Es ist keine sehr große Gemeinde, die zur Stege-Kirke gehört. Daher ist es laut Pastorin auch besonders unangenehm, dass ein solcher Brief von einem „ehemaligen Kirchgänger“ verschickt wurde. Foto: Line Strand – TV2 ØST

Worüber sich die Pastorin am meisten wundert, ist, wer den Brief geschrieben haben könnte, weil der Absender sich als „ehemaliger Kirchgänger“ bezeichnet. Laut Lene Skov Opsahl hat Stege keine sehr große Gemeinde, und Stege ist auch eine relativ kleine Stadt, in der sich die meisten Menschen kennen.

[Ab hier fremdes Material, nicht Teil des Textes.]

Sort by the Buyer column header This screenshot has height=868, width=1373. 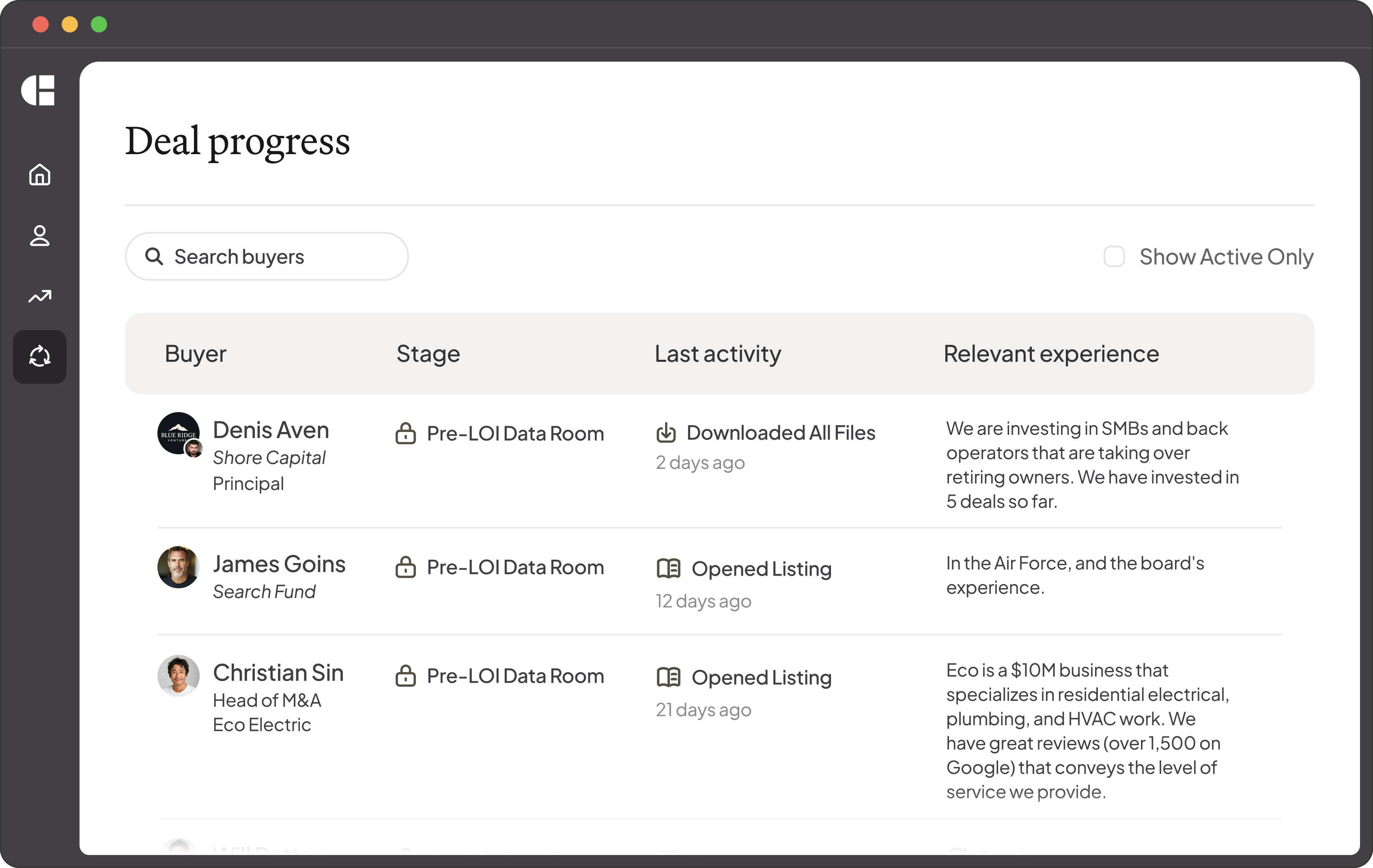coord(196,354)
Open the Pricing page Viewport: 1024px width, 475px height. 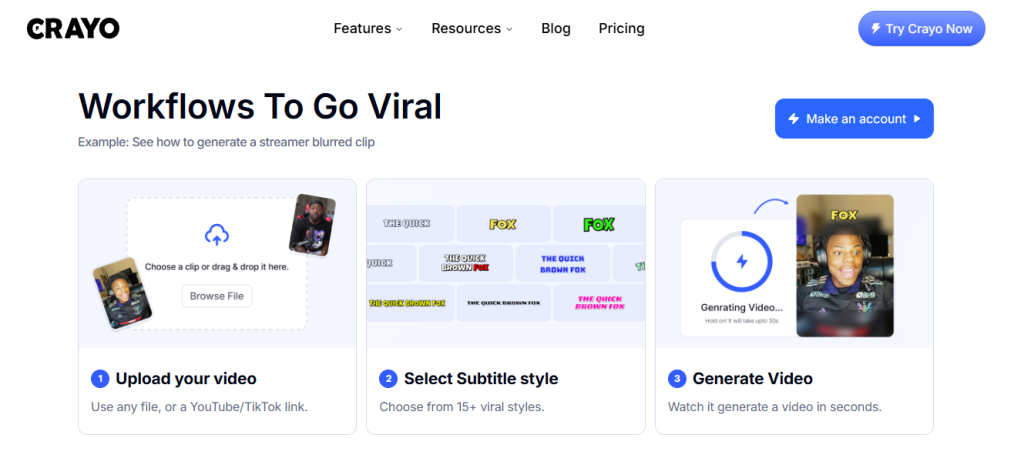click(x=622, y=29)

„Es ist also sehr unangenehm, dass hier einige Menschen einen solchen Ausbruch gegen eine junge Frau machen, die wirklich gläubig ist und sich in der Kirchengemeinde und dem Jugendchor engagiert. Sie ist eine sehr vorbildliche junge Frau gegenüber vielen anderen jungen Mädchen“, sagt Lene Skov Opsahl zu TV2 ØST.

Es hat Arejal Haddad sehr geholfen, dass sie von der Pastorin so viel Unterstützung erhalten hat. Arejal Haddad ist auch sehr besorgt, dass der Brief von einem anonymen Absender stammt. „Ich fühle mich wirklich nicht sehr gut dabei. Für mich wäre es besser gewesen, wenn ich der Person gegenüberstehen und mit ihr sprechen könnte. Wenn die Person es mir ins Gesicht gesagt hätte, wäre ich besser in der Lage gewesen, mich darauf zu beziehen und zu fragen, was das Problem ist – jetzt greifen sie mich nur noch an und schreiben rassistische Dinge über meine ethnische Zugehörigkeit“, sagt sie.

Arejal Haddad wurde bei den Kirchengemeinderatswahlen im September 2020 als einer der jüngsten Gemeinderatsvorsitzenden des Landes gewählt. Sie betont, dass ein Brief dieser Art ihre Arbeit als Vorsitzende nicht beeinträchtigen wird.